Lien de la note Hackmd
Practice 5: Take home messages
BoVW is linear classification friendly
- And linear classifier are to be prefered whenever possible
Data preparation is tedious
- An important part of the time is dedicated to data analysis
- Plus we prepared a lot of things for you in the previsous sesssions
Scikit-learn is easy and super powerful
- Calssifier evaluation in 1 line
- But there is more: parameter tuning, cross-validation, etc. in 1 or 2 lines
- Data preprocessing + classification (pipelines) in 1-3 lines
Some classifiers – part 2
How to build non-linear classifiers ?
2 solutions:
- Preprocess the data - seen last time
- Ex: explicit embedding, kernel trick…
- Change the input to make it linearly separable
- Combine multiple linear classifiers into nonlinear classifier - current topic
- Ex: boosting, neural networks…
- Split the input space into linear subspaces
Non-linear classification using combinations of linear classifiers
Multi-layer Perceptron
Combine features linearly, apply a linear activation function $\phi$, repeat
Universal approximation theorem
What if $\phi$ not linear ?
Universal approximation theorem (Cybenko 89, Hornik 91)
Decision tree
Works on categorical (like, “red”, “black”) and numerical (both discrete and continuous) random variables
Train by optimizing classification “purity” at each decision (threshold on a particular dimension in numerical case)

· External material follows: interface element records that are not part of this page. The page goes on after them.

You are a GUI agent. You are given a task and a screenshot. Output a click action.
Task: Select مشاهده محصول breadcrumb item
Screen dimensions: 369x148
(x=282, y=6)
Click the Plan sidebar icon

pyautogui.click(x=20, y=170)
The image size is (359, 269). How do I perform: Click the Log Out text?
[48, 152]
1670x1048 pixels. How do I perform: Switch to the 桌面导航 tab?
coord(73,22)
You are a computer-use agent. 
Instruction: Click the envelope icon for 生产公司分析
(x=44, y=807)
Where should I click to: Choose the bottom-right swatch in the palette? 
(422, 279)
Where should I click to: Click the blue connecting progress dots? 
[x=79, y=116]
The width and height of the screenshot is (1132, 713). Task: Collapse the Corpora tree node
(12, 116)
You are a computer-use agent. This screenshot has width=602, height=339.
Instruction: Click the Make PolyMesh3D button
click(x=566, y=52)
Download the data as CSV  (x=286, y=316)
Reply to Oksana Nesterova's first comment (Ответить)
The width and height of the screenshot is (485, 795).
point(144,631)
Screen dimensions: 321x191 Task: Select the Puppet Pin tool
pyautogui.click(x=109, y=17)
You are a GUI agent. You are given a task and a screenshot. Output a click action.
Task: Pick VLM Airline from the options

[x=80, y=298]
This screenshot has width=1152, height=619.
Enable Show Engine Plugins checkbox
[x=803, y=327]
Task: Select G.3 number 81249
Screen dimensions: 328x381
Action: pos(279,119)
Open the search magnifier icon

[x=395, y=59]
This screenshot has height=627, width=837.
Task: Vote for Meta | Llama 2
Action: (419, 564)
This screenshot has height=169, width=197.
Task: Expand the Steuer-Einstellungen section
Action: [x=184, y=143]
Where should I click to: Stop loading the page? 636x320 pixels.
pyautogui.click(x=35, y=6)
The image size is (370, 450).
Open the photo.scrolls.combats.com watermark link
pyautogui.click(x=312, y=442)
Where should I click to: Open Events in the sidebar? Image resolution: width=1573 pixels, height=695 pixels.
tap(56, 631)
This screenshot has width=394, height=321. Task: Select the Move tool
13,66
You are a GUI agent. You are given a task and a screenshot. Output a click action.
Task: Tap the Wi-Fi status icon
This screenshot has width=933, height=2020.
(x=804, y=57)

Very fast training and testing. Non parametric.
No need to preprocess the features
BUT: very prone to overfitting without strong limits on depth
Random Forests
Average the decision of multiple decision trees
Randomize in 2 ways:
- For each tree, pick a bootstrap sample of data
- For each split, pick random sample of features
More trees are always better
Ensemble methods
“Bagging” or “bootstrap aggregating”
Underlying idea: part of the variance is due to the specific choice of the training data set
- Let use create many similar training data sets using bootstrap
- For each of them, train a new classifier
- The final function will tbe the average of each function ouptuts
If generalization error is decomposed into bias and variance terms then bagging reduces variance (averag of large number of random error $\simeq 0$)
Random forest = a way of bagging trees
“Boosting”, AdaBoost variant
Combinaison of weak classifiers $\sum_m\alpha_mG_m(x)$
$\alpha_m$ increases with precision (less errors, bigger $\alpha_m$)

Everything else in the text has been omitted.